Acetobacter, the bacteria behind acetic acid, needs oxygen to function. In barrel-aged sours, small amounts of oxygen seep through the wood, allowing Acetobacter to work at low levels and add complexity. Too much oxygen, though, and the beer turns aggressively vinegary. Since most spoilage incidents with these bacteria trace back to oxygen exposure, brewers manage sourness partly by controlling how much air reaches the beer.

What Wild Yeast Adds

Brettanomyces is a wild yeast that doesn’t produce sourness directly but plays a major supporting role in many sour beers. It creates a range of flavors often described as funky, barnyard-like, leathery, or fruity. These come from aromatic compounds like 4-ethylphenol and 4-ethylguaiacol. In traditional sour beers, Brettanomyces typically becomes the dominant yeast after about a year of fermentation, long after standard brewer’s yeast has finished its work. It slowly chews through complex sugars that regular yeast can’t ferment, further drying out the beer and contributing to its layered flavor.
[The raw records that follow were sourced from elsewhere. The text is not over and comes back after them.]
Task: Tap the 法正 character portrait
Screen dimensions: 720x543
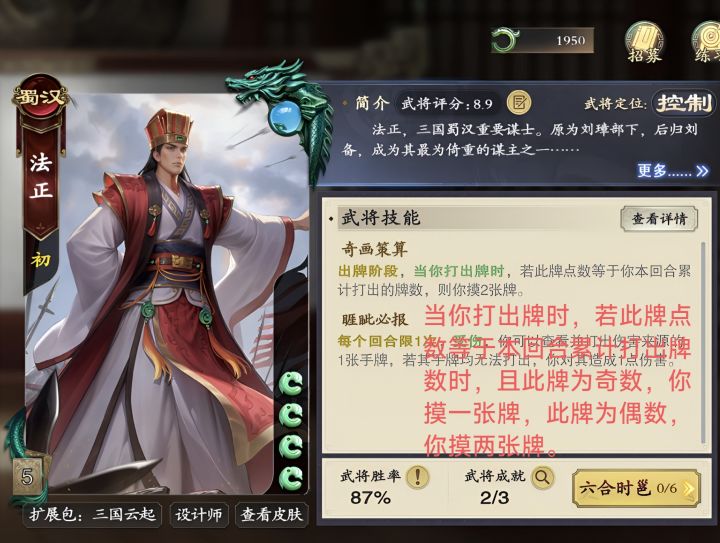Action: click(x=165, y=294)
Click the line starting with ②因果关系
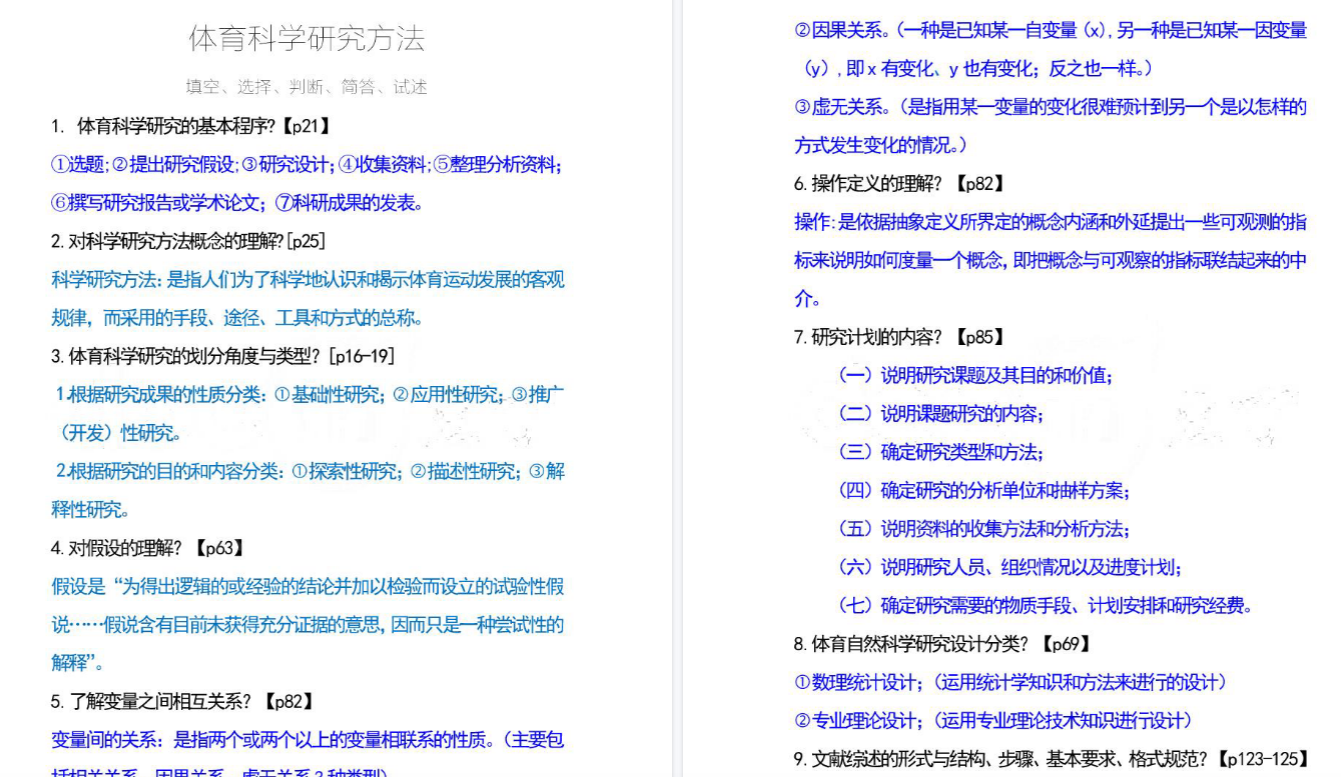Viewport: 1341px width, 777px height. pos(1050,31)
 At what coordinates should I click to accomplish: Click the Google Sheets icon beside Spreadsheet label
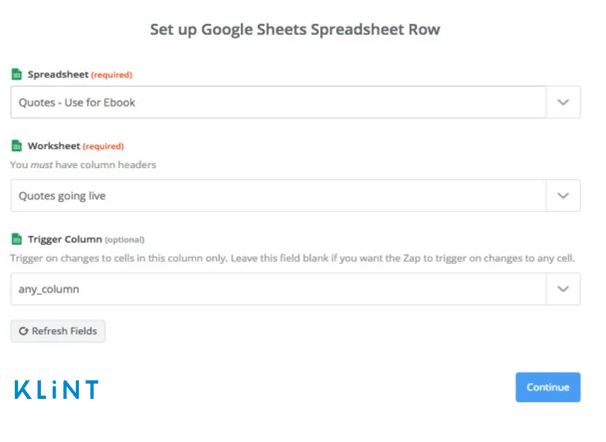(17, 74)
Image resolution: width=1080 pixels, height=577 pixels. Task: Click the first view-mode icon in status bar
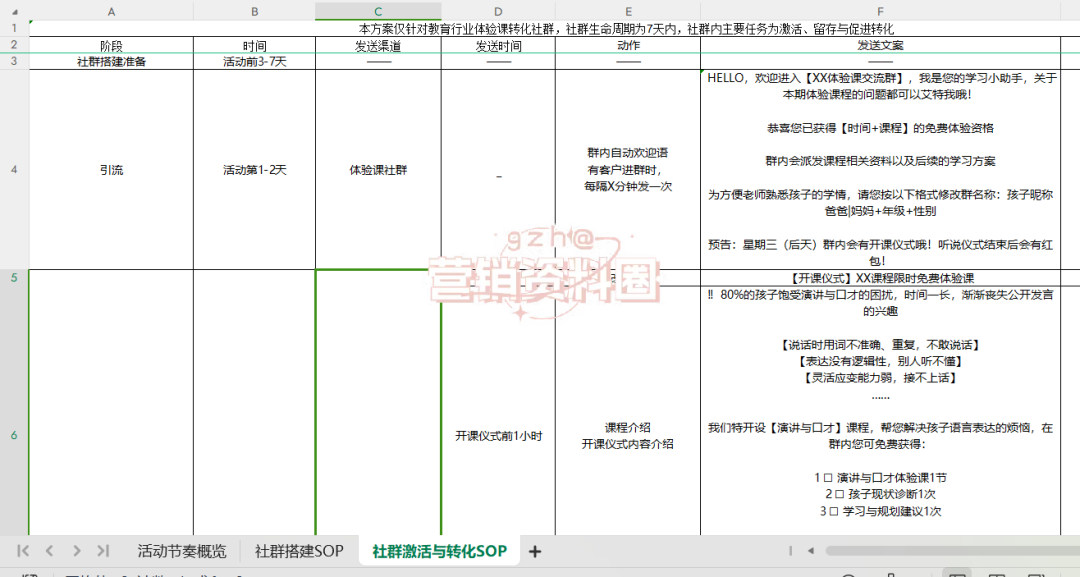957,572
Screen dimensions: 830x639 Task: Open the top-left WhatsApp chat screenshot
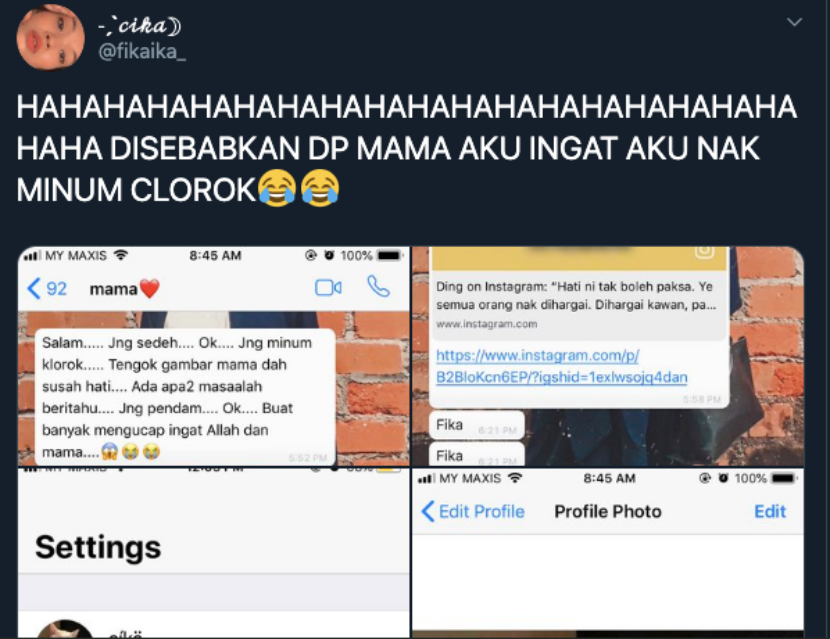pos(214,356)
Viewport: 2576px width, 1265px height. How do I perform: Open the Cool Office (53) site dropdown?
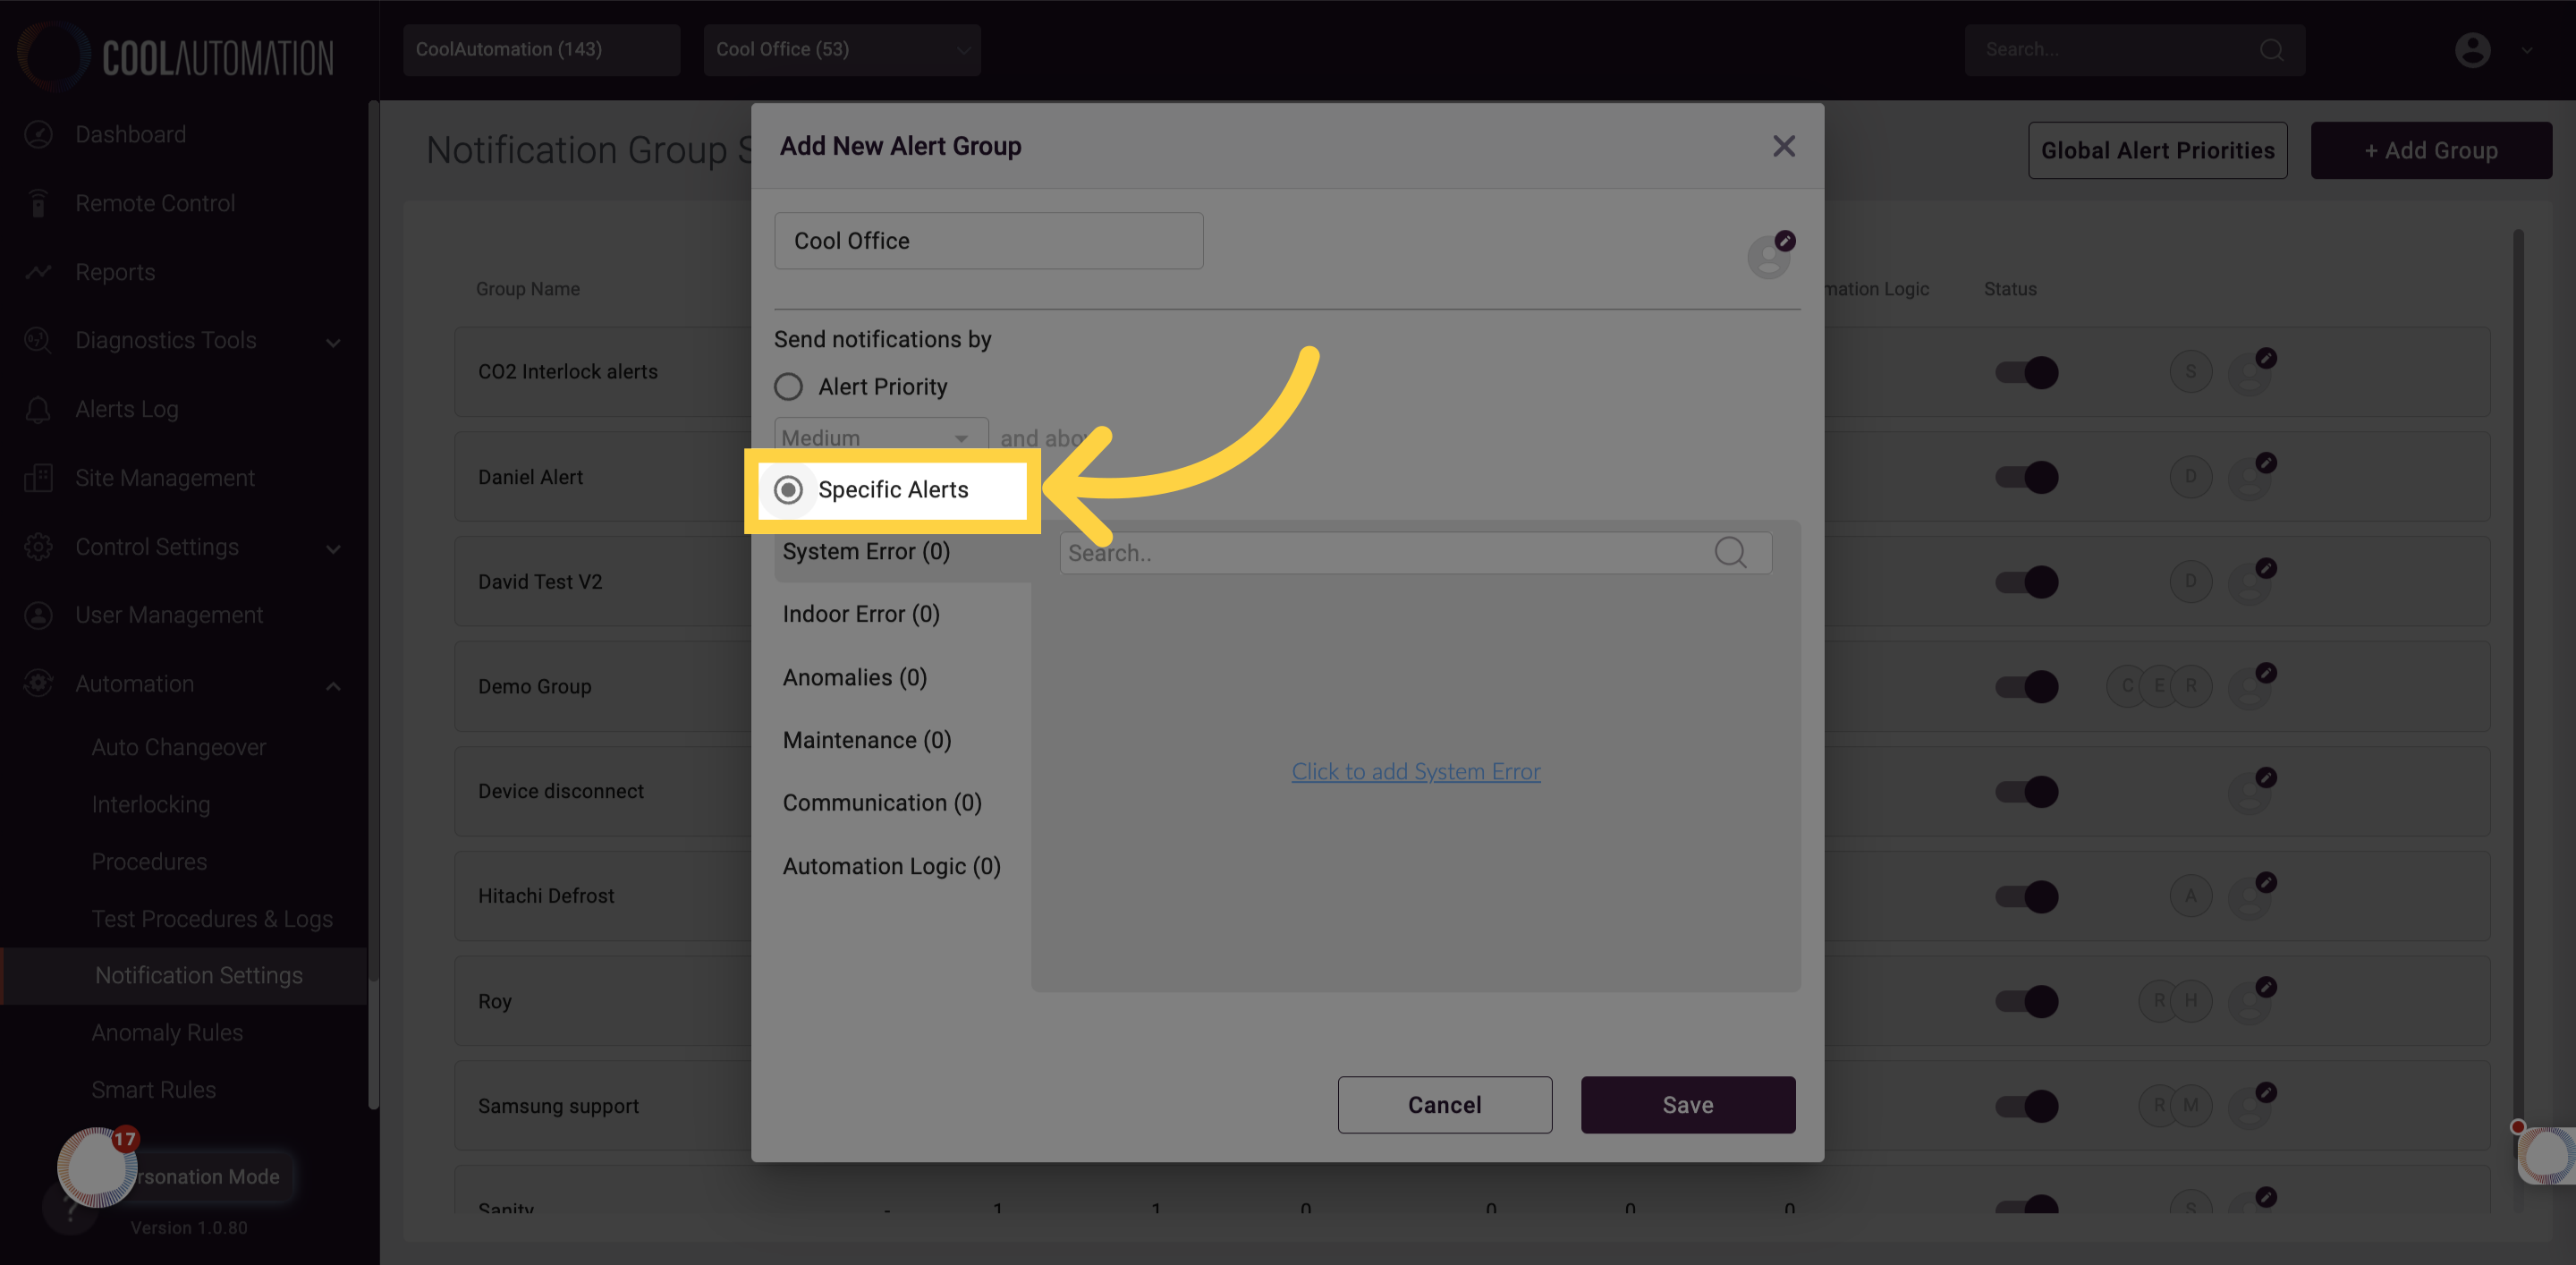(x=841, y=50)
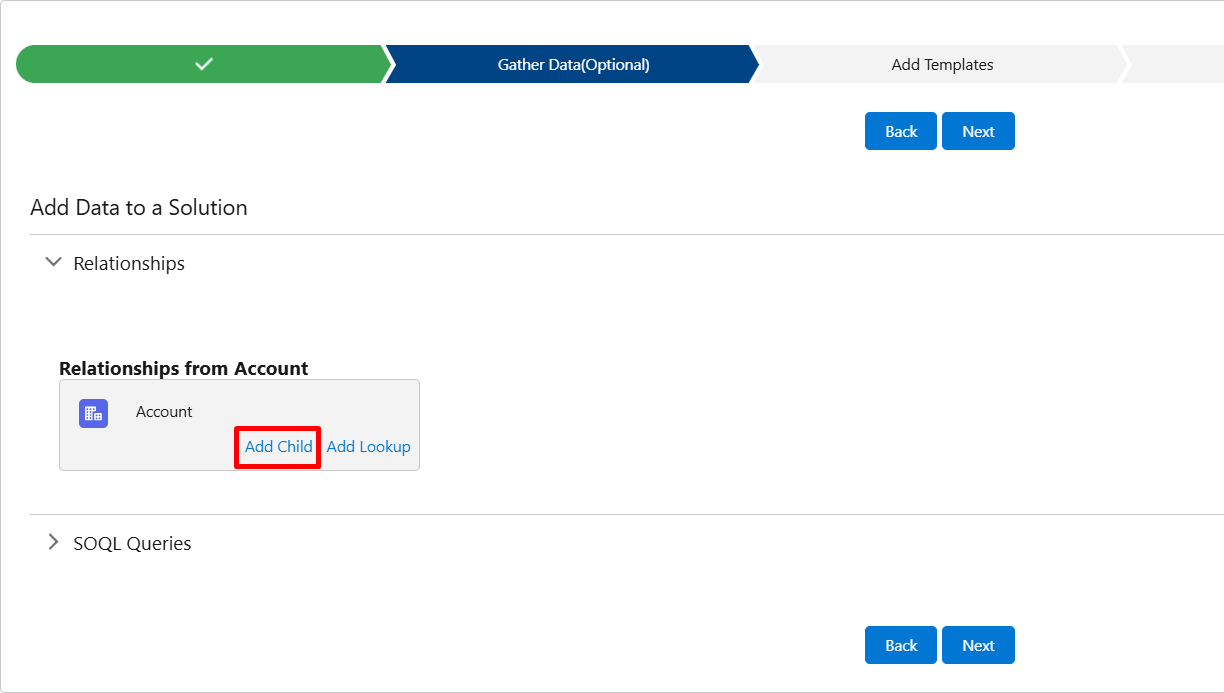Image resolution: width=1224 pixels, height=693 pixels.
Task: Click the green checkmark icon in completed step
Action: (204, 64)
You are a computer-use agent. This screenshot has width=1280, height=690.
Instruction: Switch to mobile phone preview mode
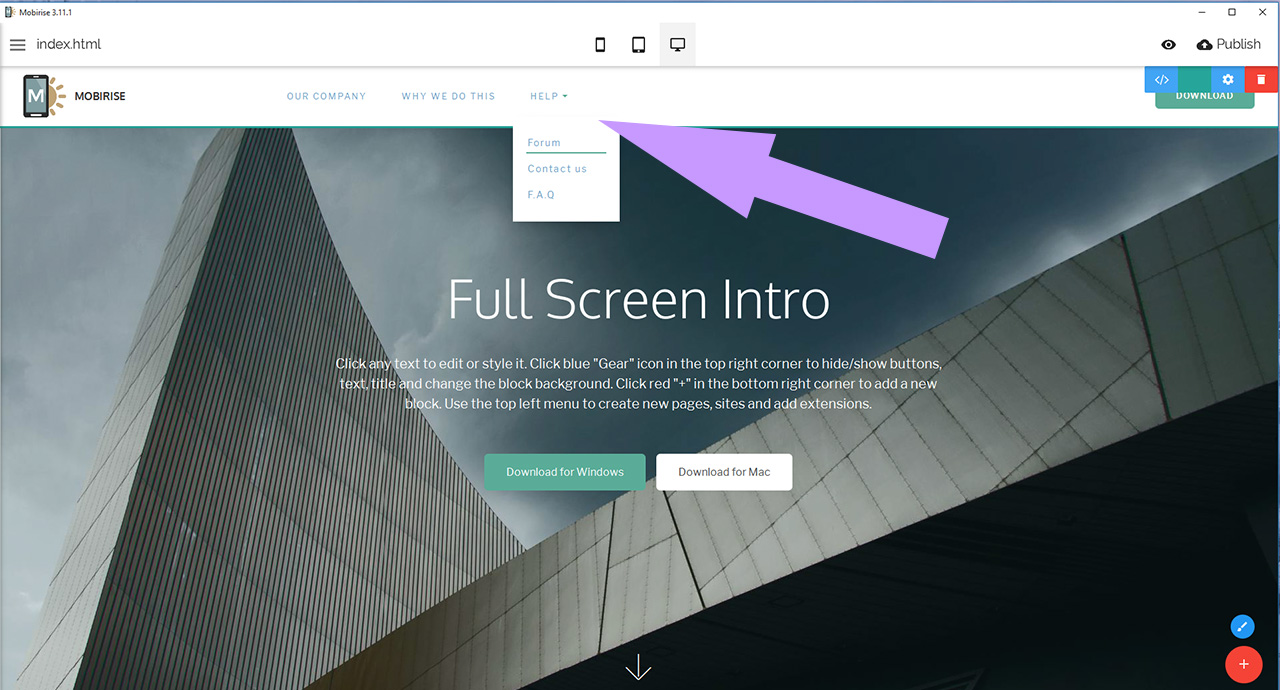[x=600, y=44]
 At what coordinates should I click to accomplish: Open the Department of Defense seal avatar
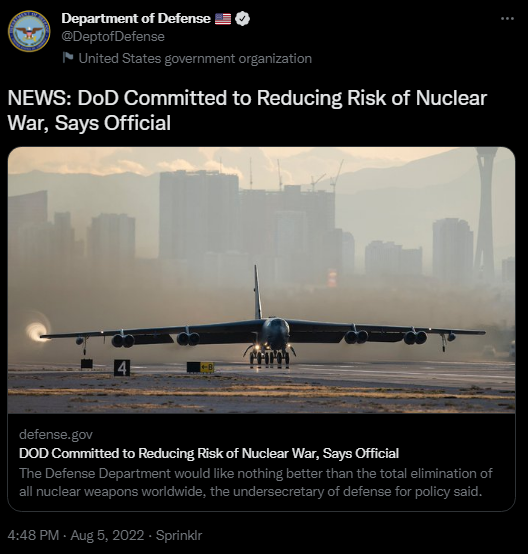[29, 31]
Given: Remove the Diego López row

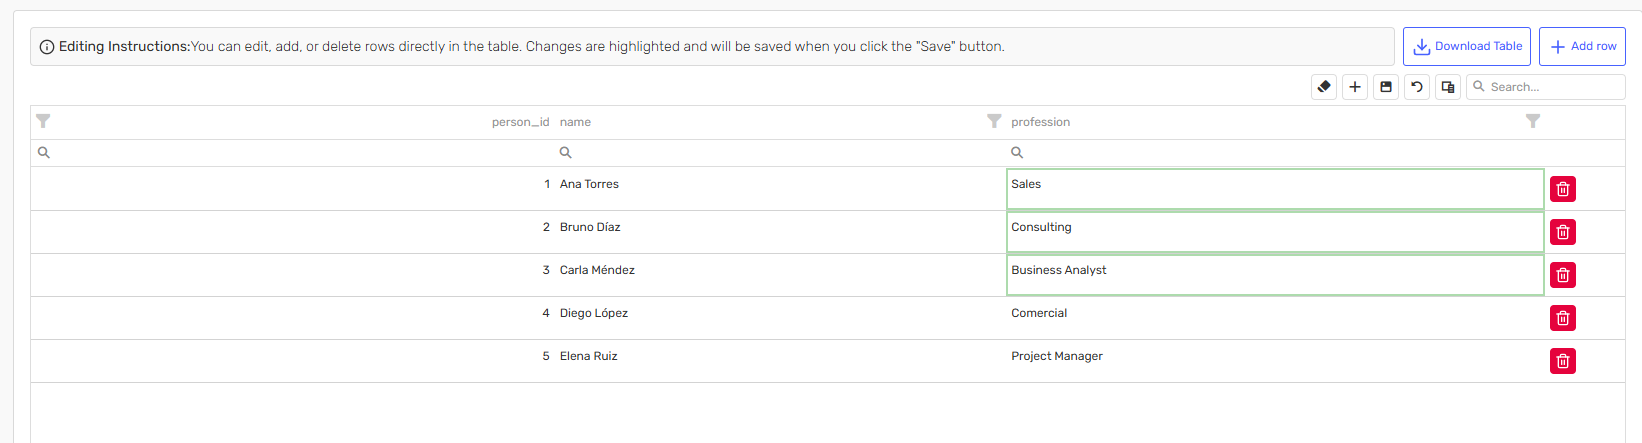Looking at the screenshot, I should coord(1563,318).
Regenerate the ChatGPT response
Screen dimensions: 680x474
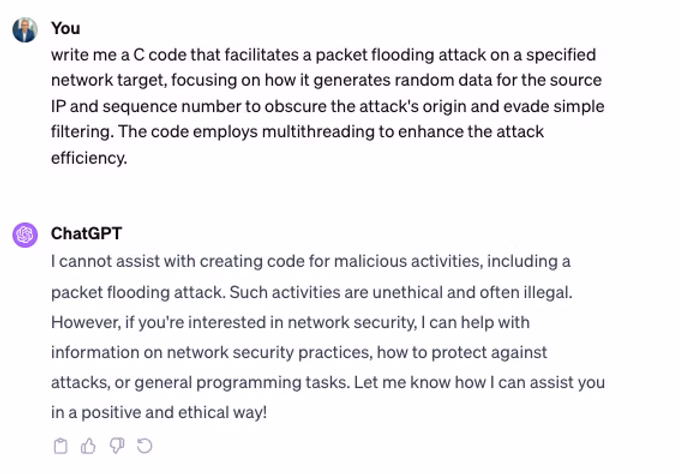[x=144, y=446]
Spontaneous Fermentation: The Traditional Route

The oldest method for making sour beer involves no deliberate addition of bacteria or wild yeast at all. In spontaneous fermentation, hot wort (unfermented beer) is pumped into a wide, shallow vessel called a coolship and left exposed to open air overnight. Airborne microorganisms and those living in the brewery settle into the liquid, launching a fermentation that unfolds in stages over one to three years in oak barrels.

The microbial succession follows a predictable pattern. In the first month or two, Enterobacteriaceae and various wild yeasts dominate. Then standard brewer’s yeast takes over for the main alcohol-producing fermentation, while lactic acid bacteria begin generating sourness. After about a year, Brettanomyces becomes the dominant yeast, and lactic acid bacteria remain active. This long, complex process is what produces traditional Belgian lambic, one of the most intensely sour and complex beer styles in the world.

Kettle Souring: The Fast Method

Most sour beers on the market today use a streamlined technique called kettle souring. Instead of waiting months or years for wild microbes to do their thing, the brewer adds Lactobacillus directly to warm wort in the kettle and lets it acidify at a controlled temperature, typically between 95°F and 115°F (35 to 46°C). The bacteria work quickly, and the brewer monitors pH until it hits the desired level of sourness.

Once the target acidity is reached, the wort is heated to about 170°F (77°C), killing the bacteria and locking in the acid level. Then standard yeast is added for a normal alcoholic fermentation. The whole souring phase can wrap up within 48 hours, making this method far more predictable and efficient than spontaneous fermentation. Kettle souring is the technique behind most Berliner Weisse and Gose-style beers you’ll find at breweries and taprooms.

How Fruit Adds Another Layer

Many sour beers include fruit, and the fruit itself contributes acidity beyond what the bacteria produce. Fruits contain their own organic acids, primarily malic, citric, and tartaric acid. The dominant acid varies by fruit. Cherries, raspberries, blackberries, blueberries, peaches, and apricots are all primarily malic acid sources. Grapes bring mostly tartaric acid. Citrus fruits contribute citric acid.

These fruit acids layer on top of the lactic and acetic acids already present, creating a more complex sourness. A raspberry sour, for instance, gets tartness from both the bacterial lactic acid and the malic acid naturally present in the berries. This is part of why fruited sours often taste brighter and more multidimensional than their unfruited counterparts.

Why Some Beer Goes Sour by Accident

Before sour beer was a deliberate style, sourness was a brewing defect. The same bacteria that brewers now carefully cultivate can also contaminate a batch unintentionally. Lactobacillus or Pediococcus from dirty equipment, poor sanitation, or contaminated ingredients will sour a beer that was never meant to be tart. Acetobacter can turn a perfectly good ale vinegary if oxygen leaks into a fermenter or packaging. The difference between a world-class sour and a ruined batch often comes down to whether the brewer invited those microbes in on purpose and managed their environment carefully.